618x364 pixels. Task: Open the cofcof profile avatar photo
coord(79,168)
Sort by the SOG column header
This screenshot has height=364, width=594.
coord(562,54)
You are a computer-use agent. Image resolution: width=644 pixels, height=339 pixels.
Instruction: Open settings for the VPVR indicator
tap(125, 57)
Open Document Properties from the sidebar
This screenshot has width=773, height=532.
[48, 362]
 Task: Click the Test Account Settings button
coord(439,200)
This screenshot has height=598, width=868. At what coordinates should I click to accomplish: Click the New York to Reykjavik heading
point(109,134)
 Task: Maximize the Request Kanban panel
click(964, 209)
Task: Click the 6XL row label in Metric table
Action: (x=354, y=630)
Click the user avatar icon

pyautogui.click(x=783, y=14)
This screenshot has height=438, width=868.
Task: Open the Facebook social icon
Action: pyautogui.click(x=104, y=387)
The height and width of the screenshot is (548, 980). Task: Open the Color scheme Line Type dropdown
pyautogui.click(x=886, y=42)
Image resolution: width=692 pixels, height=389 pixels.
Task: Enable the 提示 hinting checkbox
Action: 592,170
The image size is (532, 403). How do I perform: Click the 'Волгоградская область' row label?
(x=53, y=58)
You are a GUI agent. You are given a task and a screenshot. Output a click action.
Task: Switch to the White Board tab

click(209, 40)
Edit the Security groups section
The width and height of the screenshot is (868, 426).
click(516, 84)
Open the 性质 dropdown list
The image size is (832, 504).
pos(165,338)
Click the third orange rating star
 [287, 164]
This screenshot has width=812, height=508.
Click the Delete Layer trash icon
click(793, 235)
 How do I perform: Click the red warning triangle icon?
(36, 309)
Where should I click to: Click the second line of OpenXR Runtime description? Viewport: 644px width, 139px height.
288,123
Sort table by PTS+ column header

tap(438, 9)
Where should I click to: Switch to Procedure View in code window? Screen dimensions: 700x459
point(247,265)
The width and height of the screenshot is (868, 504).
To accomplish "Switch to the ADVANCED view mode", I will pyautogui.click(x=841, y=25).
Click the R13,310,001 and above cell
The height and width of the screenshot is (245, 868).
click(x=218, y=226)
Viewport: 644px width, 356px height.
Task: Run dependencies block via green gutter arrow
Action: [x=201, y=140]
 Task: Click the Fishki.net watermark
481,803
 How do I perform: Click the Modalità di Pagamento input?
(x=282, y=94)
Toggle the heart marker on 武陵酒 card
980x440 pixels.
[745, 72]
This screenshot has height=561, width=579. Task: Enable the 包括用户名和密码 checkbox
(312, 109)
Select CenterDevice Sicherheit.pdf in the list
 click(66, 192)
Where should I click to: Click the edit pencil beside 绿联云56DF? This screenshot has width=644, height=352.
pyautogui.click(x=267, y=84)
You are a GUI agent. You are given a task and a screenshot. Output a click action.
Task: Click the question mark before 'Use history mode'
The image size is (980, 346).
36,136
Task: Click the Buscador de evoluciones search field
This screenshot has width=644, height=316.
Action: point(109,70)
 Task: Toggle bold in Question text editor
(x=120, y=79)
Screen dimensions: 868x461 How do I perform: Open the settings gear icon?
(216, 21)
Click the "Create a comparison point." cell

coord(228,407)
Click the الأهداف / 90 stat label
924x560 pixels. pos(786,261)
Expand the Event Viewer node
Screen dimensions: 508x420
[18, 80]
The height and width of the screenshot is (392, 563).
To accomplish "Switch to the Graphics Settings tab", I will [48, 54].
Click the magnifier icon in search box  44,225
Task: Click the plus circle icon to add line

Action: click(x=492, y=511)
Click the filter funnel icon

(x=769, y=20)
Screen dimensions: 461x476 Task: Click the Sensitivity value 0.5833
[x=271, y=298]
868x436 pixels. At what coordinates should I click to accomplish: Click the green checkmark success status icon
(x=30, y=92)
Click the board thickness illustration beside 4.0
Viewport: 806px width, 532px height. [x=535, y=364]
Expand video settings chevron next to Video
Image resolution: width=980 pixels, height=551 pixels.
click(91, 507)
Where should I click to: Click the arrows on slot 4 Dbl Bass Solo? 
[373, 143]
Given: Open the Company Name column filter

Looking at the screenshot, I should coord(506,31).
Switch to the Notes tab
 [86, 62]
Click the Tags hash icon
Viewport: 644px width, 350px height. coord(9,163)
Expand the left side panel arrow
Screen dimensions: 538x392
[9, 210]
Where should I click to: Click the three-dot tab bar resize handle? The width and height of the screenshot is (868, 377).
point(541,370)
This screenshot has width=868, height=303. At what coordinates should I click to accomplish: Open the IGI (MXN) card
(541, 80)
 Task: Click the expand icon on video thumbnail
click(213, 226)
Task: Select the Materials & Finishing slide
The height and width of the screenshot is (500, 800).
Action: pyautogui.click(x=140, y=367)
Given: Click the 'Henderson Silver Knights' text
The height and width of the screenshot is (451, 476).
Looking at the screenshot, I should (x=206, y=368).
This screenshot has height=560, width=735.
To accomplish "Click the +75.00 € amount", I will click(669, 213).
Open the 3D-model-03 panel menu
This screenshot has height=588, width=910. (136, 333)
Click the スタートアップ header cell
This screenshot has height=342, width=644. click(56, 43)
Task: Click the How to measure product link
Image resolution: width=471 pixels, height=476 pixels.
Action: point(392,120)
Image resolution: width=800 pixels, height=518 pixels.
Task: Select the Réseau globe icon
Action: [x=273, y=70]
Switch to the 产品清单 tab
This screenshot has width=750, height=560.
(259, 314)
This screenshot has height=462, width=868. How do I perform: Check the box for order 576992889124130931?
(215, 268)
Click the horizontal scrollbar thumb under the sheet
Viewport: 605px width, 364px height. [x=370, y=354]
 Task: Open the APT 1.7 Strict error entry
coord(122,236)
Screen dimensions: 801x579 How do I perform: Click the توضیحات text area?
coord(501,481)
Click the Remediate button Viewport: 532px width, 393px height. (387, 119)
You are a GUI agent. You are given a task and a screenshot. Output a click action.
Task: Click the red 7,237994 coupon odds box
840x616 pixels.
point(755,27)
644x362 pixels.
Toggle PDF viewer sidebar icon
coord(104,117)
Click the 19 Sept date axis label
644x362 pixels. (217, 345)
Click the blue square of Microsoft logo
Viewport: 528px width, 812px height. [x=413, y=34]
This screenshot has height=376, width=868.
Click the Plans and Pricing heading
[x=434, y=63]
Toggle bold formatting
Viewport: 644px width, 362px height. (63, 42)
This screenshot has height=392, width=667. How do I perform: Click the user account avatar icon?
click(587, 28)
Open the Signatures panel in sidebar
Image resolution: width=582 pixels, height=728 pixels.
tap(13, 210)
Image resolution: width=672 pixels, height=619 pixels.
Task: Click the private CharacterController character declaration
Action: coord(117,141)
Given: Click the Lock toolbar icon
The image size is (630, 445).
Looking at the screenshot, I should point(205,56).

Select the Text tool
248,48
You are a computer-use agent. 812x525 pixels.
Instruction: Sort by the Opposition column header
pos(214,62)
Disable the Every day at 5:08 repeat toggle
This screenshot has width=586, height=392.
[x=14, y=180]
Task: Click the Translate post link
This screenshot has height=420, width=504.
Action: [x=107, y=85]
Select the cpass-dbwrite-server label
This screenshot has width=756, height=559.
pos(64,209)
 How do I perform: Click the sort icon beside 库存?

Goal of the exercise: Reproduce every line from the preceding data in which the word "search" can be found.

Task answer:
Task: Click the Buscador de evoluciones search field
Click the magnifier icon in search box  44,225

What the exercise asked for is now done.